### Exercise input
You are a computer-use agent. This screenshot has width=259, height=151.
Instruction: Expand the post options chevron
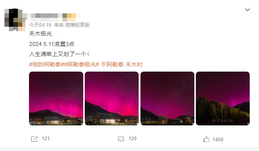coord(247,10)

--

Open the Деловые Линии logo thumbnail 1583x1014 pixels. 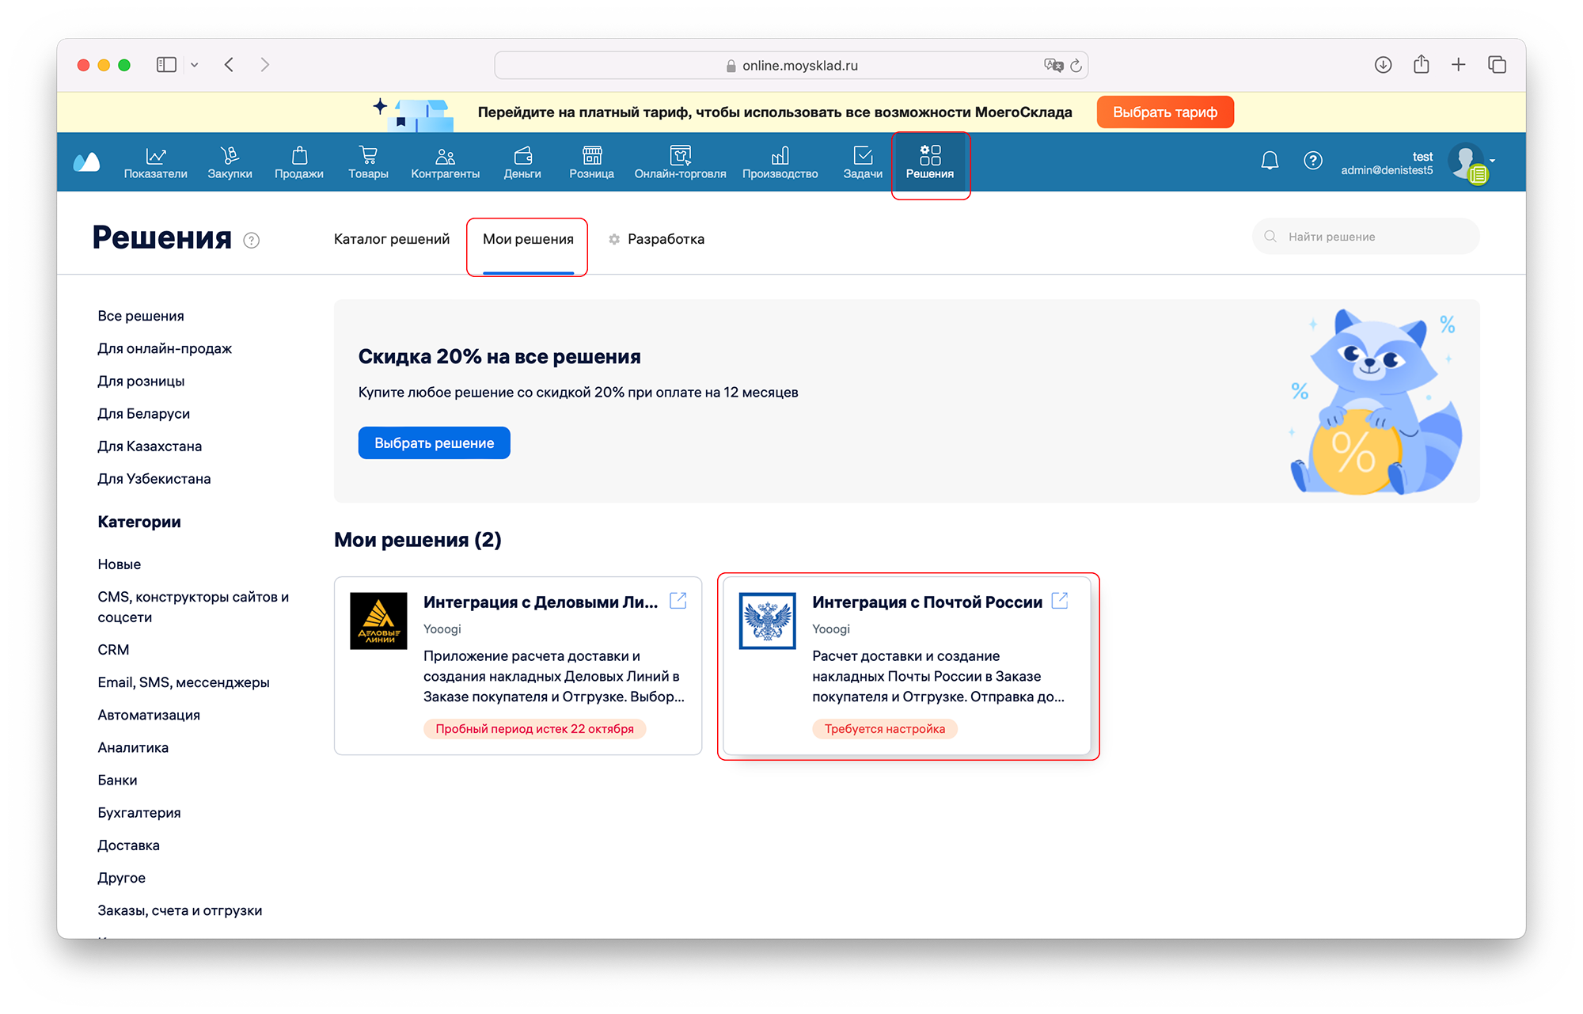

--

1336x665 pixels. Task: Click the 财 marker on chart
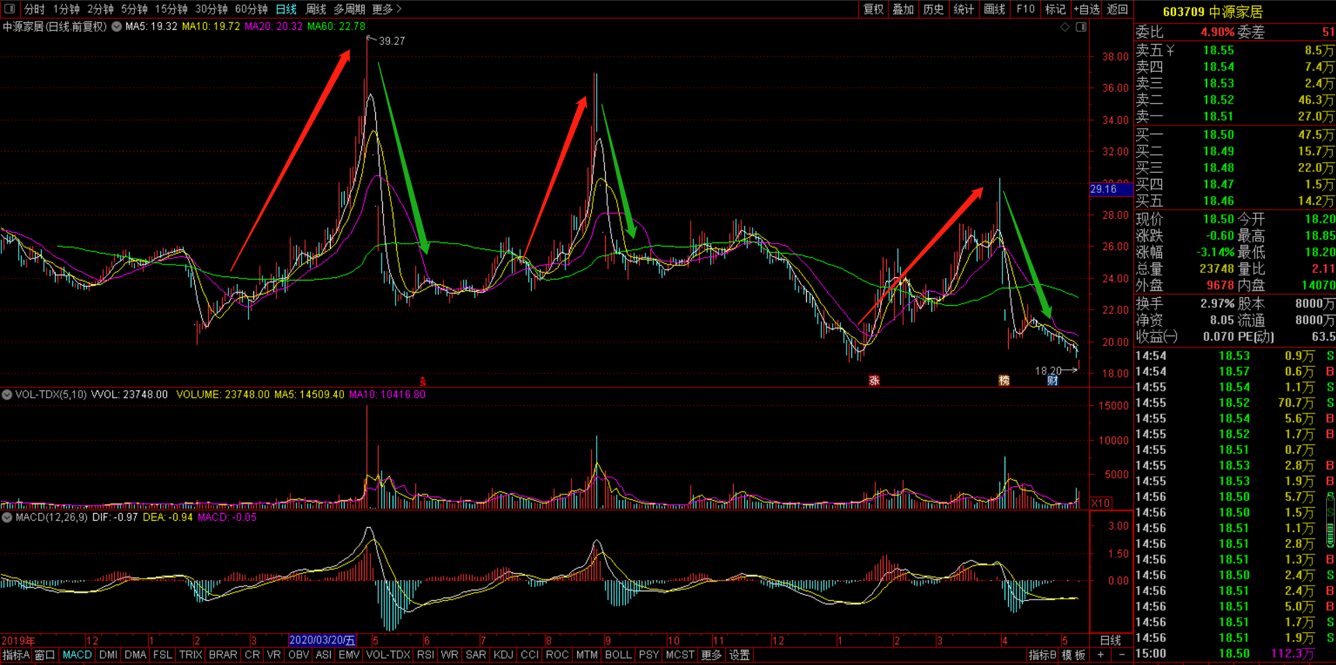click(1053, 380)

### The task
Recast the items as a numbered list, beginning at the line containing "You are a computer-use" and continuing through the line containing "coord(247,10)", with blank lines omitted. Leave the pictures out of your answer.

### Answer to this problem
1. You are a computer-use agent. This screenshot has width=259, height=151.
2. Instruction: Expand the post options chevron
3. coord(247,10)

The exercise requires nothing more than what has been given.